CAA Paris, 27/01/2026, 24PA02158

Il y a quelques mois la CAA de Nantes (7 oct. 2025, n° 24NT02819) a jugé que la condition fixée par le a) du 2 de l’article 119 ter du CGI, selon laquelle la société bénéficiaire des dividendes est tenue d'avoir son siège de direction effective dans un Etat membre de l'UE pour prétendre à l'exonération de retenue à la source en France, n'est pas conforme à la directive mère-fille qui prévoit simplement (notamment) que la bénéficiaire doit être fiscalement domiciliée dans un Etat membre.

Dans cette nouvelle affaire une société française avait distribué des dividendes à sa société mère luxembourgeoise.

L’administration ne contestait ni l’existence de la société bénéficiaire, ni sa résidence fiscale au Luxembourg, ni le fait qu’elle y soit assujettie à l’impôt.

L’exonération de RAS demeurait néanmoins refusée au motif que la LuxCo ne démontrait pas que son siège de direction effective se situait au Luxembourg (plutôt notamment qu’en Belgique - État de son dirigeant - ou en France, où elle avait conclu plusieurs contrat).
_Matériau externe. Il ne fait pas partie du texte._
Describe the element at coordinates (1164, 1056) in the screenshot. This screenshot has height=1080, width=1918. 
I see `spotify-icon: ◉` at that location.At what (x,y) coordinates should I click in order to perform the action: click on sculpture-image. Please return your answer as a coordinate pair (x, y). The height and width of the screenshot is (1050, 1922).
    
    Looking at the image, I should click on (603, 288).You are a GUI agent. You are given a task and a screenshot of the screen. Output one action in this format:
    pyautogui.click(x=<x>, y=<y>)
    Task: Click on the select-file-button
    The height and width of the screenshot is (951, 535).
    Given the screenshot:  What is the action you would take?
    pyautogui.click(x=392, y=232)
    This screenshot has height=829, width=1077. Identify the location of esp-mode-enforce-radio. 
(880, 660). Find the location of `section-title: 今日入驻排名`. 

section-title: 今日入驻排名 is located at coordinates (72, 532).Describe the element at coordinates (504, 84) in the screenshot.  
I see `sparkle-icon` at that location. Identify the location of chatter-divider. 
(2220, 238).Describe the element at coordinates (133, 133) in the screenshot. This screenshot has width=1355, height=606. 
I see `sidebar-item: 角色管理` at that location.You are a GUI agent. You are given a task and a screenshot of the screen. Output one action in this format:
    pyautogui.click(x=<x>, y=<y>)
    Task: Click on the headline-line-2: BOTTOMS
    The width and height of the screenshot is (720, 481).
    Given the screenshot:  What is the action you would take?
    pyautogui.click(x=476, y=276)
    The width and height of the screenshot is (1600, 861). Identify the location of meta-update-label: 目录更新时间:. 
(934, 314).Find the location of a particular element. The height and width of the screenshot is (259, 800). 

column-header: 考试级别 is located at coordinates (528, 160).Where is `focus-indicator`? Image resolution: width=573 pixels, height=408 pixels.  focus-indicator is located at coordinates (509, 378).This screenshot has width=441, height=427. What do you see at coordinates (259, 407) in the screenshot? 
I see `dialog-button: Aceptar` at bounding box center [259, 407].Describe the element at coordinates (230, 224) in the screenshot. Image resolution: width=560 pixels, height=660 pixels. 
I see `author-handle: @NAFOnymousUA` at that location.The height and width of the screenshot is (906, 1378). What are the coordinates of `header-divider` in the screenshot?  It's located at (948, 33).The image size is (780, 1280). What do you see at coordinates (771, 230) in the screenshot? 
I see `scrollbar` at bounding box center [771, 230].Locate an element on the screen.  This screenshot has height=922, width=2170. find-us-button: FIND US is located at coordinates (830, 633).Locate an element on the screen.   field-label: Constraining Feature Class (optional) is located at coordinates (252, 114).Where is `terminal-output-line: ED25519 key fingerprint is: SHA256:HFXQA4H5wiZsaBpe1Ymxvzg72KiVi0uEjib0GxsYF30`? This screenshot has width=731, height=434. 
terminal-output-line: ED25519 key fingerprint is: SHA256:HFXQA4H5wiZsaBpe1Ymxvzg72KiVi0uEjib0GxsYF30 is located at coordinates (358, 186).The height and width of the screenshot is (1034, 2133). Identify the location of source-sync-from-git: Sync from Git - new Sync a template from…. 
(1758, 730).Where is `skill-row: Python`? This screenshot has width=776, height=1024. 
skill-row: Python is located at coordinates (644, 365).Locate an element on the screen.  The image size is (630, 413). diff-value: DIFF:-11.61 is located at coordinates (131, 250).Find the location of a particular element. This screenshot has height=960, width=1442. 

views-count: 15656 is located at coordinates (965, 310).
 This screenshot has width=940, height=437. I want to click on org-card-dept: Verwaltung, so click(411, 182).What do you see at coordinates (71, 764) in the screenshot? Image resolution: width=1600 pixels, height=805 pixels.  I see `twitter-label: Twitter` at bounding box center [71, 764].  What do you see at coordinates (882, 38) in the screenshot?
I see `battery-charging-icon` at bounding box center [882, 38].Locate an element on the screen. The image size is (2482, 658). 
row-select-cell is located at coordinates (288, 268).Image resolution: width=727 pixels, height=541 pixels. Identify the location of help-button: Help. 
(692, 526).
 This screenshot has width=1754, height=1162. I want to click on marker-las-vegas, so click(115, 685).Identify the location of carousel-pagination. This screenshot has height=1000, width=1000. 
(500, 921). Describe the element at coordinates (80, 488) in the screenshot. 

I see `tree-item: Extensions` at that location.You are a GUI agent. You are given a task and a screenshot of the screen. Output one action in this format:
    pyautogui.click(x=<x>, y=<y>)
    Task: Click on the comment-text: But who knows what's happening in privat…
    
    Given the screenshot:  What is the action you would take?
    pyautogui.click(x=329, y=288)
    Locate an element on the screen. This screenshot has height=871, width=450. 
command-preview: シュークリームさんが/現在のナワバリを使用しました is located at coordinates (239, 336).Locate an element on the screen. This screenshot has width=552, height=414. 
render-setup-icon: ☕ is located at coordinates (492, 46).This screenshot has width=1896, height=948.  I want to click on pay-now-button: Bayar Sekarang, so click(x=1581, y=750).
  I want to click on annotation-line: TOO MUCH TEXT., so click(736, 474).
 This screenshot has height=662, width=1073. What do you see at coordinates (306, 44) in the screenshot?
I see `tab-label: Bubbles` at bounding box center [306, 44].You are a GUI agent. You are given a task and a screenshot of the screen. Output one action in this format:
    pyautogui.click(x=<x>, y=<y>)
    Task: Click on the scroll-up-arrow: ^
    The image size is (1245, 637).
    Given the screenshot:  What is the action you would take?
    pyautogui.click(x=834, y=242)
La CAA de Paris parvient, avec un équilibre remarquable, à neutraliser quasi totalement l'application du critère du siège de direction effective sans pour autant l'écarter formellement en jugeant que :

1/ les dispositions du a) du 2 de l’article 119 ter du CGI doivent être interprétées à la lumière de la directive mère-fille : l’exonération de retenue à la source suppose uniquement que la société bénéficiaire soit regardée comme ayant son domicile fiscal dans un État membre et qu’elle ne soit pas considérée résidente fiscale d’un État tiers en application d‘une convention fiscale, sans qu’il soit nécessaire, dès lors que son siège de direction effective n’est pas situé hors de l’UE, d’identifier l’État membre précis dans lequel il se trouverait ;

2/ en l’absence de tout élément permettant d’établir que le SDE de la LuxCo aurait été situé hors de l’UE, les dividendes en cause doivent bénéficier de l’exonération de RAS.

Cette décision, dont l’intérêt jurisprudentiel a été signalé par la juridiction, confirme les difficultés de conformité de l’article 119 ter CGI avec la directive mère-fille.

Nota : la Cour prend soin de ne pas évoquer le d) du 2 de l’article 119 ter qui exige une correspondance stricte entre l’État de localisation du siège de direction effective et l’État d’assujettissement à l’impôt (condition qui aurait pu faire défaut à la société si on avait retenu un SDE belge ou français).

La portée pratique de cette décision pourrait dès lors être proche de celle de Nantes (voir com).

À tout le moins, la décision de la CAA Paris confirme que le critère est inopérant pour refuser l’exonération de retenue à la source dans un contexte purement européen (et qu'en cas de mobilisation la charge de la preuve doit peser sur l'administration).